• How to REALLY Take Good Photos

    Hello Everybody. I've seen a lot of good pictures on here, but even more bad ones. Based on the Forums, most people have, or are about to have, a digital camera. This article will go over the basics of taking good pictures. We'll start with the setup, then with lighting. After that, we'll go over post production work, with things like brightness/contrast and sharpening. This article assumes you have a digital camera, and have read the manual. Please don't email me asking how to set your auto timer, as I don't know for every single digicam out there.


    First off, use a camera.
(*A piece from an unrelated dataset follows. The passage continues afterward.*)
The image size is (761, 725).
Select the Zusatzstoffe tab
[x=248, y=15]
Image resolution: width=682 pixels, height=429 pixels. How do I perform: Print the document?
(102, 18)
Scanned miniatures look HORRIBLE. You can get a decent camera for only $100 US, which isn't a lot of money. Your pictures will look a LOT better, trust me.

    The Setup



    This is what I use to take my pictures, nothing fancy. I place a piece of posterboard up against a shelf, and curve it so it comes down to the table top. This is called a sweep. I do it with white posterboard, but any color can be used. I've got some lights to either side, and most importantly, a tripod.

    You *can* take good pictures with regular household lights. They don't HAVE to look all yellowy and ugly. We'll just balance the color properly after we take the picture. The tripod is important for this. With regular lights, you'll have long shutter speeds. Don't use the camera's flash, that will make for some hideous pix. My shutter speeds are normally about 1 to 1/2 seconds. It's impossible to hold the camera perfectly still by hand, for that long, so you need a tripod. That tripod in the pic cost only 27.99 US at Wal-Mart, so it's not an expensive proposition.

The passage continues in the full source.